The localization of the electromagnetic field at the nanoscale can play a key role in many applications, such as sensing, spectroscopy and energy conversion. In the last years, great efforts have been performed to study and realize all-dielectric loss-free nanostructures to confine the radiation without the limits imposed by plasmonic systems. It has been demonstrated that an all-dielectric photonic crystal (PhC) metasurface can support bound states in the continuum (BICs) - resonant states of infinite lifetime - due to the interaction between trapped electromagnetic modes. Experimentally, this involves very narrow coupled resonances, with a high Q-factor and a possible extremely large field intensity enhancement, up to 6 orders of magnitude.

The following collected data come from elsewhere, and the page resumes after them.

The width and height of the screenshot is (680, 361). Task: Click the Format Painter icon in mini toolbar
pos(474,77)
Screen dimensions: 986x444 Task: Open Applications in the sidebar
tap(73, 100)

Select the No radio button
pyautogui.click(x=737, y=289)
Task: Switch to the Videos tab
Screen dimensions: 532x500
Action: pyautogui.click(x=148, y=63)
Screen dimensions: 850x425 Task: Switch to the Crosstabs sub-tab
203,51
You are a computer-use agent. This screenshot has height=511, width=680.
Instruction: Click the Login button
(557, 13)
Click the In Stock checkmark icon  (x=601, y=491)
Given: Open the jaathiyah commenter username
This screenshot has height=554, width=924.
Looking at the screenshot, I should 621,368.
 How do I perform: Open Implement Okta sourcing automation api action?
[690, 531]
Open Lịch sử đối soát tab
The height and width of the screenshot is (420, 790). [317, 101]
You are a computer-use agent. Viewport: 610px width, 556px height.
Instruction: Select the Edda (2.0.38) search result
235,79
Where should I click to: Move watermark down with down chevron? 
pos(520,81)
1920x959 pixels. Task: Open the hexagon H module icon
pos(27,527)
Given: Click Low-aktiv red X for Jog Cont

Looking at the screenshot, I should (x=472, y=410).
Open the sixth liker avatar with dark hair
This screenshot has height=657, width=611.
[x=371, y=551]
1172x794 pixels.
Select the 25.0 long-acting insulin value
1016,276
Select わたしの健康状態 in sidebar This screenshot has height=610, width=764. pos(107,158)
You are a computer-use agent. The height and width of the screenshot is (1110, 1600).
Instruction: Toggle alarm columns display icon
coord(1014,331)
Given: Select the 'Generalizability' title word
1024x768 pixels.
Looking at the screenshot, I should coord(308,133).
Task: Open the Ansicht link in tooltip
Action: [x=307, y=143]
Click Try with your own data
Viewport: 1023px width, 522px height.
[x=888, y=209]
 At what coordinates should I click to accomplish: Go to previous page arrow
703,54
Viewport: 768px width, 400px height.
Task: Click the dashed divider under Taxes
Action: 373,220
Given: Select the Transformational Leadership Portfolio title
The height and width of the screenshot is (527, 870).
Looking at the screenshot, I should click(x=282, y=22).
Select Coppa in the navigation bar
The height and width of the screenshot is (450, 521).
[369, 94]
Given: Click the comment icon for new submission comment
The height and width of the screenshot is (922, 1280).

Here, we demonstrate that the field enhancement in proximity of the surface can be explored to boost light-matter interaction in spectroscopic sensing. We design and realize an innovative sensing scheme for bulk and surface measurement with ultra-high figure of merit for the recognition of protein-protein interaction and the detection of low molecular weight molecules. In addition, we design a dielectric dual scheme based on metasurfaces supporting BICs to amplify fluorescence emission and Raman scattering of probe molecules dispersed on the surface of the PhC. Our results provide new solutions for light manipulation at the nanoscale, especially for sensing and nonlinear optics applications.